Royce White is going through something a lot of people do. (Getty Images) |
When people ask, I've compared it to having your mind be an engine with the accelerator to the floor while the car, your body, is stuck in a parked garage. I've made parallels to dams trying to hold back floodwaters, current surging in a lightning storm, and trying to catch fireflies with a fishing net.
But the reality of the matter is that trying to explain to someone without them what a panic attack feels like is nearly impossible. When I started having them at 18, I had no idea what was happening. That, of course, makes the panic worse. You don't know what's happening to your body or why. You think you're losing your mind, or you're dying. Dying is a common theme.
For me, it's just the inescapable fear that everything is over, nothing is OK, I'm not going to get through this. Why can't I form a complete sentence or really even a complete thought? Why is my left hand twitching uncontrollably? Are my eyes dilated? WHAT IS HAPPENING?!
I tend to look down when they happen in public, afraid someone will notice I'm completely freaking out and bring more attention to the fact that I am freaking out, man.
They last anywhere between five minutes and an hour. I went to the doctor and he asked a few more questions about how I live my day-to-day life, then I saw a specialist. Once you get the diagnosis it actually feels a little bit better. You're not dying, you're not psychotic. You just have anxiety disorder.
You learn to recognize the signs, but it took me until my mid-20s to really be able to handle them. To know when to put yourself in a position where you don't have to drive or work. To focus on breathing and, in my case, basketball. I have to focus on something that isn't THE WORLD, which is coming to get me.
I think about lineups, and trades. I think about the pick-and-roll and whether adding muscle to a guy will help or hurt him. I think about coaching systems, chemistry, Steve Nash's bounce pass and Ray Allen's outside stroke. Sometimes it helps. Sometimes it doesn't.
When I heard that Royce White suffered from anxiety disorder, I squirmed a bit in my seat. White can help bring more attention to the issue, but the risk is that what he experiences will speak for what everyone goes through.
That's something you learn early on isn't true. Everyone experiences it differently. A close family member of mine struggles with an impending fear of death, and he runs the risk of hyperventilation and passing out. Some have their attacks go on for hours, or even a day -- a hell I can't even imagine -- and some get them for 30 seconds or so.
Panic attacks are like snowflakes that suck. They're all different.

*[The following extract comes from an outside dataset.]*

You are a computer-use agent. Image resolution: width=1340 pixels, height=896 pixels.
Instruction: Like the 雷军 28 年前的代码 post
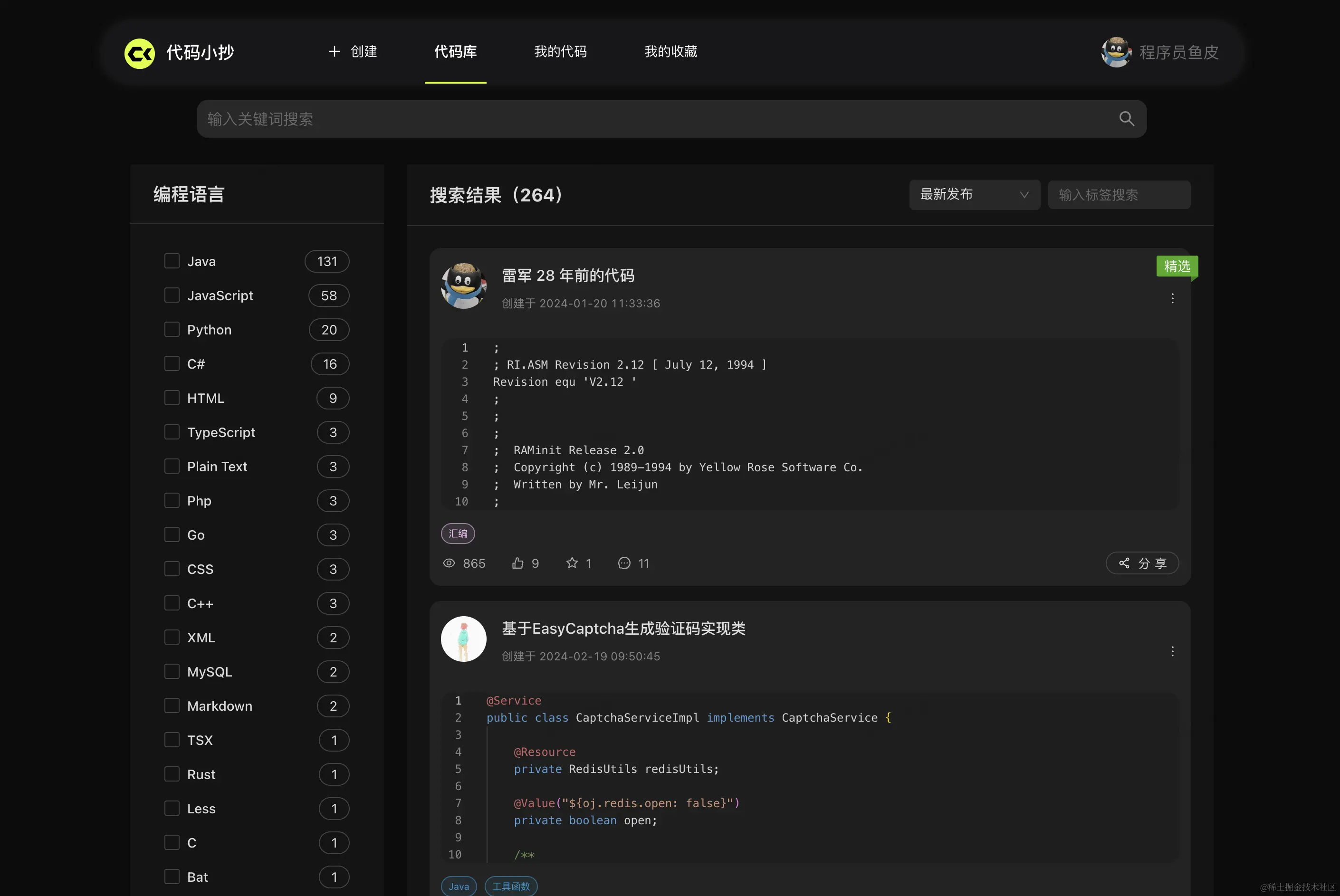pos(518,563)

The anxiety isn't limited to the attacks; those are just the worst part. I have an elevated heart rate and high blood pressure when I walk into a new social situation of any kind. And not like the normal level of arousal. My heart's like a kick drum. I talk even faster than normal. You can understand how this can pose a challenge when you have to do things like "blend in with a pack of 100 reporters and ask LeBron James a question."
White missed training camp yesterday, and Kevin McHale said he didn't know when White would return. Already there are people claiming that White is a "head case," that he won't cut it, that drafting him was a mistake by the Rockets.
(Additionally, I don't know White. I have no idea if he has "character issues." I can only tell you that this condition is not a reflection of my character or anyone else's.)
Well, I'm here to tell you ... none of us have any idea. He might not make it; I'm not ruling it out. Because I'm not going to go on some rah-rah kick about how White can learn to deal with this, can become a great player, and show everyone they were wrong. Of course I hope that's the case. I'd hope for that for anyone.
But no one except White knows exactly what he goes through, and no one can really know if he'll be able to handle the stress in order to deal with it. There are so many things that go into a rookie being successful, and that's before you get to something like his anxiety. He's got to become a great ballplayer first, and he has a lot of hurdles in his way.
The point here, is that everyone who has heightened anxiety deals with it differently. Triggers for people with panic attacks are completely separate. When I thought about White trying to get acclimated to NBA life, my concern wasn't for him stepping up and hitting free throws with the game on the line. He's done that. That's in the context of something he can lose himself in, the least likely place for him to have an episode.
But the idea of meeting new teammates and coaches, with more experience, high expectations, little sympathy and then having to deal with the media? I got a little twitchy just sitting here thinking about it from my comfy chair.
The biggest thing to understand about White's situation is something that coaches hammer as a cliche over and over again. It's a process. Learning to deal with my anxiety took me a decade. It's still a problem at times. I don't let it affect my work, or my personal life. It's just something you work at, and what White's doing is what he needs to: working at it.
A young writer I work with asked me the other day how I cope with an attack and what are some ways I deal with it to get through it.
"The first thing you have to do is understand who you are," I said, "and say to yourself, 'I'm someone who deals with anxiety and has panic attacks. I'm having one now, but it will pass, and when it's over, I will still be able to be everything I want to.'"
And if what's happening with White now is part of that process, I say we let him go through that, and maybe make some of those realizations about White ourselves.